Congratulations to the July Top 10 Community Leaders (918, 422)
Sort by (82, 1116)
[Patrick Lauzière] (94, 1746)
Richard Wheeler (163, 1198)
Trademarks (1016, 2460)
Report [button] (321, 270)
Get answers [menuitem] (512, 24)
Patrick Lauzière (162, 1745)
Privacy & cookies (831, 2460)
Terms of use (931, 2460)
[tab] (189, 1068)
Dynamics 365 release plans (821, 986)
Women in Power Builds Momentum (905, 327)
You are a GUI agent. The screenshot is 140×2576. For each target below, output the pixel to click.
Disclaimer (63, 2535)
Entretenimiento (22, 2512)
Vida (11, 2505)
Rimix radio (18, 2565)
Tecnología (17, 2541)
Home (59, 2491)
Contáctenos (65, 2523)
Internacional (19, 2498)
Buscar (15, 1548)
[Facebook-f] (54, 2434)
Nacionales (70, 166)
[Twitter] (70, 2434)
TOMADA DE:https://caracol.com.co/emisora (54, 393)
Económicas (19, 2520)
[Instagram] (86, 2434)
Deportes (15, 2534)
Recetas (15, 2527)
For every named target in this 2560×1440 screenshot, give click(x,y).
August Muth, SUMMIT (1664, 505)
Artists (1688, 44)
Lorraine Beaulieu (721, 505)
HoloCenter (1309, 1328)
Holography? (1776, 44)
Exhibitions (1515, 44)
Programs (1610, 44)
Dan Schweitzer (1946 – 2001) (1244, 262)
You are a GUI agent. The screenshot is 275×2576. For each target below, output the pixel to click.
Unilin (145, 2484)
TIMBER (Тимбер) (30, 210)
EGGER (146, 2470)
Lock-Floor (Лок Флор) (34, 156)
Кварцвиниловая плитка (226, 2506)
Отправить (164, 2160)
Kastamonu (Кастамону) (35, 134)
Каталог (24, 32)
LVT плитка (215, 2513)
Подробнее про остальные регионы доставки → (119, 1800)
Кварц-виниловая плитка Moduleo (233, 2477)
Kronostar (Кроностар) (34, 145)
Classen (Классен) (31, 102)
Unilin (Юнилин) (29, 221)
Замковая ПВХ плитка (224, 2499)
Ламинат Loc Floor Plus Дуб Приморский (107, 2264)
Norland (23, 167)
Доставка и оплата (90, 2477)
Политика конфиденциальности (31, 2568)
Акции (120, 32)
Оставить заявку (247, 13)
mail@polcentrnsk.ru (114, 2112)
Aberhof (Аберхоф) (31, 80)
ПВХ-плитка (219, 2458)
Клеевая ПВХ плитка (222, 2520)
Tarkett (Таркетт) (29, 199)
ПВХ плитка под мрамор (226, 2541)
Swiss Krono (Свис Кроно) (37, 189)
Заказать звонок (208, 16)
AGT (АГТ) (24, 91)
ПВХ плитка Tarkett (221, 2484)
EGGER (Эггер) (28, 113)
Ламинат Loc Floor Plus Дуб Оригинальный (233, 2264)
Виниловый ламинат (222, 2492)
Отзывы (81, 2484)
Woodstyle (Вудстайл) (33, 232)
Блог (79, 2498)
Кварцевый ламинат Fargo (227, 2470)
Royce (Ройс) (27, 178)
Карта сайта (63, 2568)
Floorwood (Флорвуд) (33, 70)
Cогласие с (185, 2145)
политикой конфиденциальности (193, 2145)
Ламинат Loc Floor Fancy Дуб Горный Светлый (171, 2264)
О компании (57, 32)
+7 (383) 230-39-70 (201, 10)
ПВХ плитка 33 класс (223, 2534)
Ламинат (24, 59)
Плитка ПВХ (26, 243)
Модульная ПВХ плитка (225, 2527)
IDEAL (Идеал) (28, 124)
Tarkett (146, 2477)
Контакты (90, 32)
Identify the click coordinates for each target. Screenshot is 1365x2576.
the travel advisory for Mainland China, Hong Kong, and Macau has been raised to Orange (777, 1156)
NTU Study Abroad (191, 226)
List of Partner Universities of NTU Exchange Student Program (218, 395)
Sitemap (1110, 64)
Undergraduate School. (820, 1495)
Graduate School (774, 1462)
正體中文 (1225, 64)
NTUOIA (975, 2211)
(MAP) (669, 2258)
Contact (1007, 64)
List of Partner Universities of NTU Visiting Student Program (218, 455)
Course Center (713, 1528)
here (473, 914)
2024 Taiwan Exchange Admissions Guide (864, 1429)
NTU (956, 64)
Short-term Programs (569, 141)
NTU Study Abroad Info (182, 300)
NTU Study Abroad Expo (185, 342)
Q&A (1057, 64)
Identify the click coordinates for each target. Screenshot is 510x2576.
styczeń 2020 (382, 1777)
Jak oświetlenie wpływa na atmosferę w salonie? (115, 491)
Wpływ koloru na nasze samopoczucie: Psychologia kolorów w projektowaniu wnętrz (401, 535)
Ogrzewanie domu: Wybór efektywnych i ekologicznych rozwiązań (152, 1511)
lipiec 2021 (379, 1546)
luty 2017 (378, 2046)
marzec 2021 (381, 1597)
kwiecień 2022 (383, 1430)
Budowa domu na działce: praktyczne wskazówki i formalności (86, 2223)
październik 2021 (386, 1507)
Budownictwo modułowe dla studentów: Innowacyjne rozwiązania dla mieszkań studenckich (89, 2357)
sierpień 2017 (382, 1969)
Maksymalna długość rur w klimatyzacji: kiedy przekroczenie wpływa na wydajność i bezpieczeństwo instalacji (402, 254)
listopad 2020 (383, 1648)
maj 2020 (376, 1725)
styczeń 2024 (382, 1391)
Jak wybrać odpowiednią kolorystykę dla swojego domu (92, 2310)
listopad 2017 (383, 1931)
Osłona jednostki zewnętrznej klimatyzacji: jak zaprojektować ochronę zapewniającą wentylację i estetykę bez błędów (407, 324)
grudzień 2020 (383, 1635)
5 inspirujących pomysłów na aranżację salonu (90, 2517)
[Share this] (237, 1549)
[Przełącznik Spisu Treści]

· · ·

▶ _WHAT YOU ARE ASKED TO DO_:
When the line with "Заказать звонок (208, 16)" is reached in the data above, start copying there, and copy each line exactly until the line with "Short-term Programs (569, 141)" has been copied; copy nothing else.

▶ _SOLUTION TO THE EXERCISE_:
Заказать звонок (208, 16)
AGT (АГТ) (24, 91)
ПВХ плитка Tarkett (221, 2484)
EGGER (Эггер) (28, 113)
Ламинат Loc Floor Plus Дуб Оригинальный (233, 2264)
Виниловый ламинат (222, 2492)
Отзывы (81, 2484)
Woodstyle (Вудстайл) (33, 232)
Блог (79, 2498)
Кварцевый ламинат Fargo (227, 2470)
Royce (Ройс) (27, 178)
Карта сайта (63, 2568)
Floorwood (Флорвуд) (33, 70)
Cогласие с (185, 2145)
политикой конфиденциальности (193, 2145)
Ламинат Loc Floor Fancy Дуб Горный Светлый (171, 2264)
О компании (57, 32)
+7 (383) 230-39-70 (201, 10)
ПВХ плитка 33 класс (223, 2534)
Ламинат (24, 59)
Плитка ПВХ (26, 243)
Модульная ПВХ плитка (225, 2527)
IDEAL (Идеал) (28, 124)
Tarkett (146, 2477)
Контакты (90, 32)
Identify the click coordinates for each target. Screenshot is 1365x2576.
the travel advisory for Mainland China, Hong Kong, and Macau has been raised to Orange (777, 1156)
NTU Study Abroad (191, 226)
List of Partner Universities of NTU Exchange Student Program (218, 395)
Sitemap (1110, 64)
Undergraduate School. (820, 1495)
Graduate School (774, 1462)
正體中文 (1225, 64)
NTUOIA (975, 2211)
(MAP) (669, 2258)
Contact (1007, 64)
List of Partner Universities of NTU Visiting Student Program (218, 455)
Course Center (713, 1528)
here (473, 914)
2024 Taiwan Exchange Admissions Guide (864, 1429)
NTU (956, 64)
Short-term Programs (569, 141)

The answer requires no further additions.